◆ **What is expected**
Repeat only the lines between the one with "This screenshot has width=323, height=138." and the end of the material below, both ends included. Omit any picture.

——

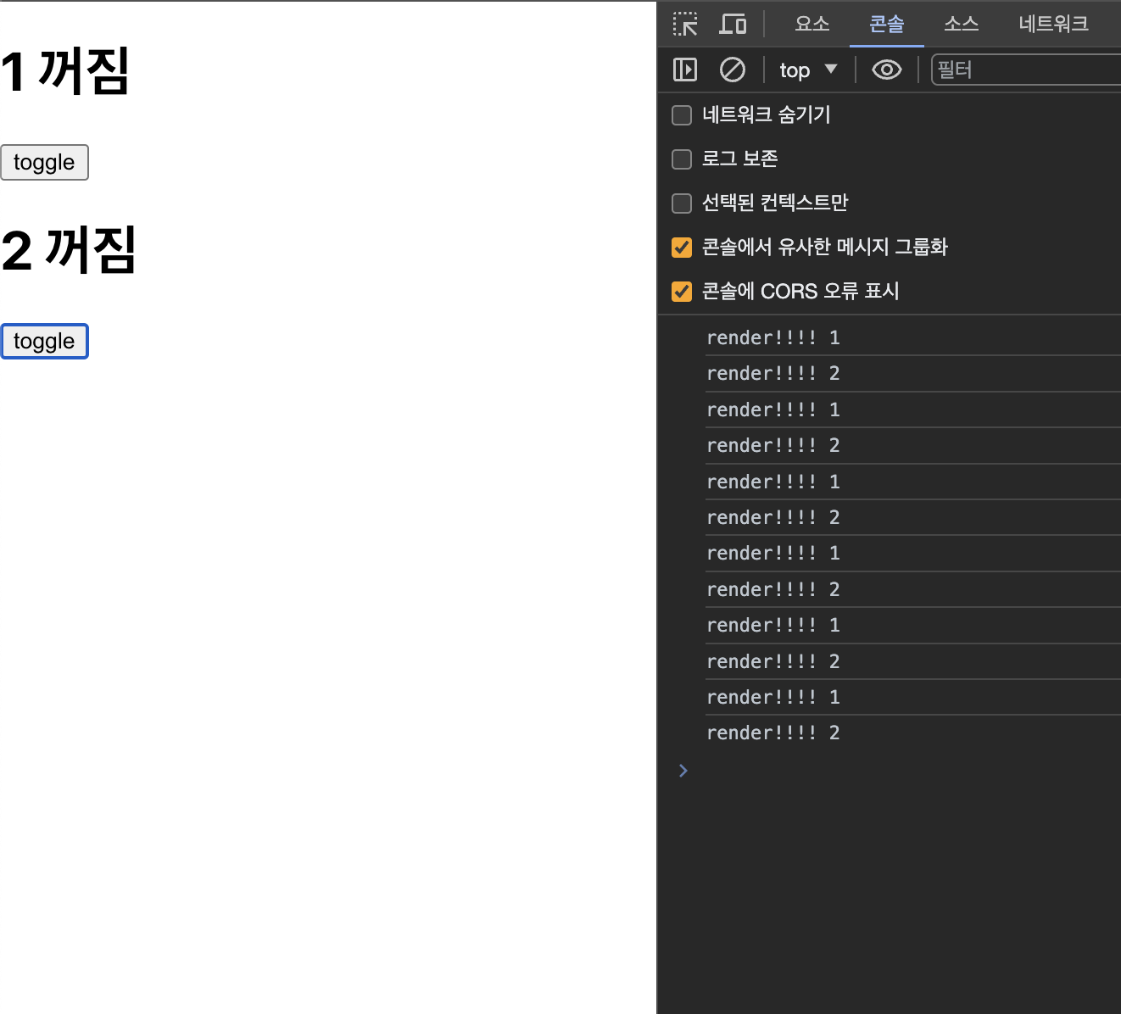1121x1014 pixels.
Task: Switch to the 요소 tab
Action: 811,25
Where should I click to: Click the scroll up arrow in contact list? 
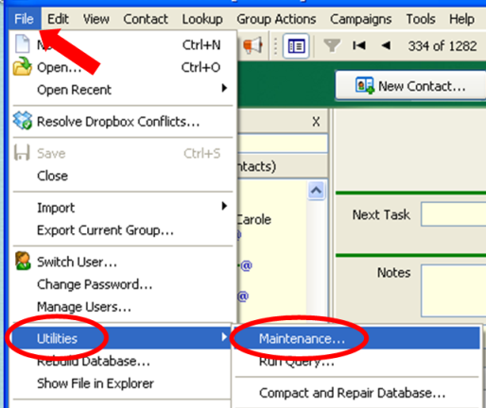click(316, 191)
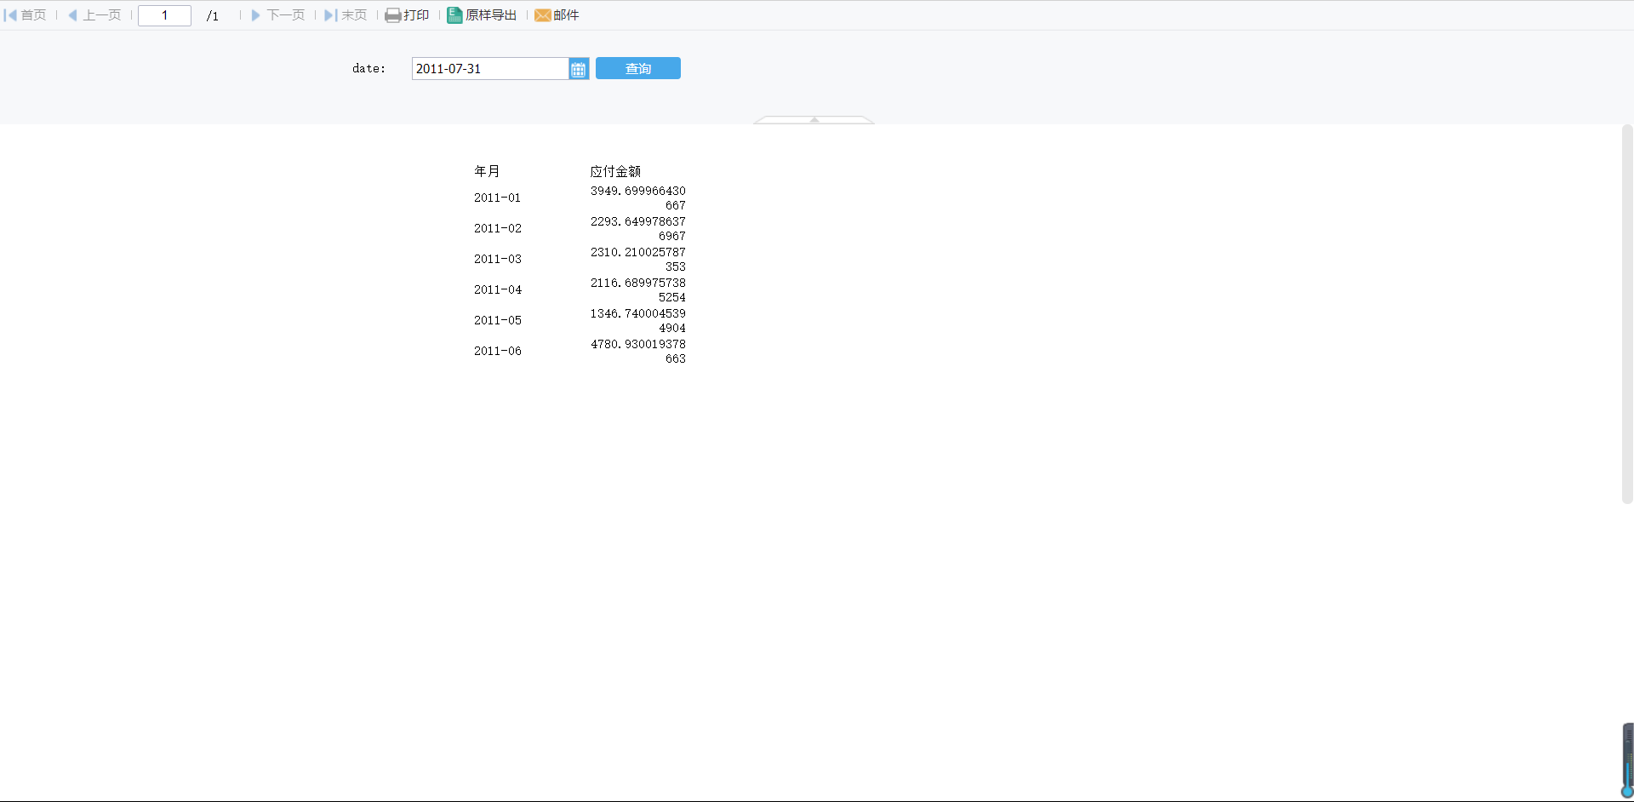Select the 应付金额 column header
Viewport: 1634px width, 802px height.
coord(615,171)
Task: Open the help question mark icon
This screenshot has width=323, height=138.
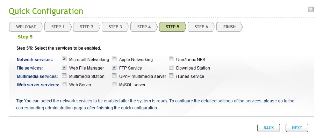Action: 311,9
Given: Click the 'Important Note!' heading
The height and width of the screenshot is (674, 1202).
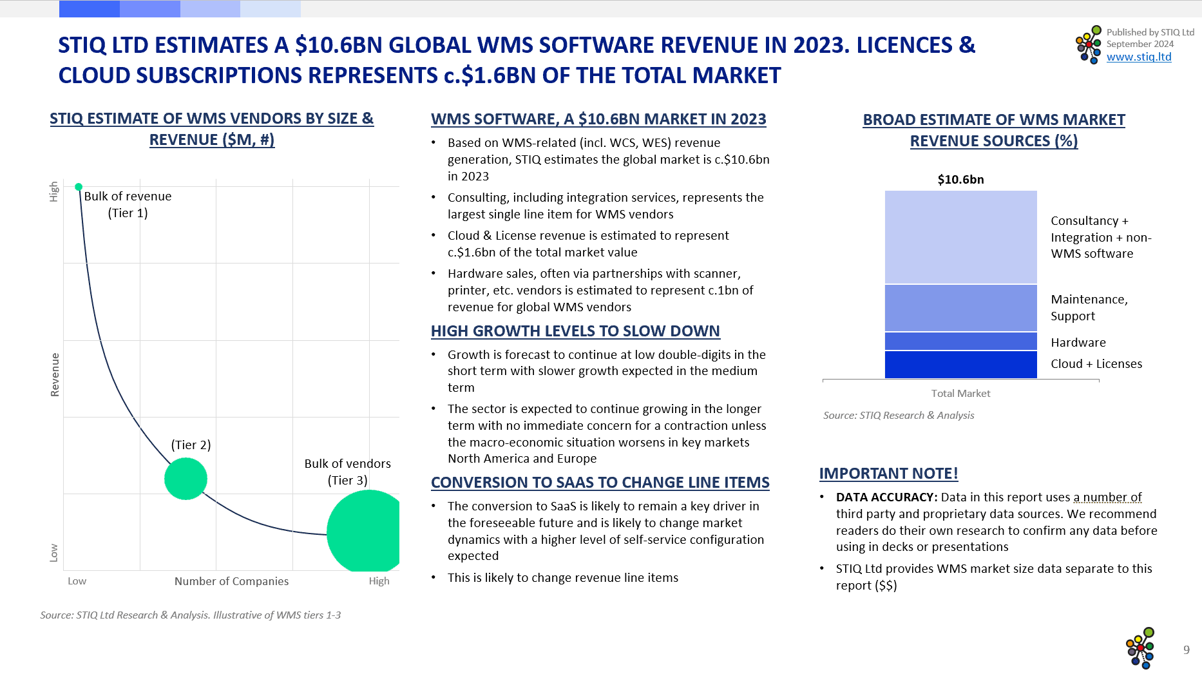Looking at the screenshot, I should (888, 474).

——

◆ **Exercise answer**
This screenshot has width=323, height=138.
Action: 311,9
Given: Click the 'Important Note!' heading
The height and width of the screenshot is (674, 1202).
Looking at the screenshot, I should (888, 474).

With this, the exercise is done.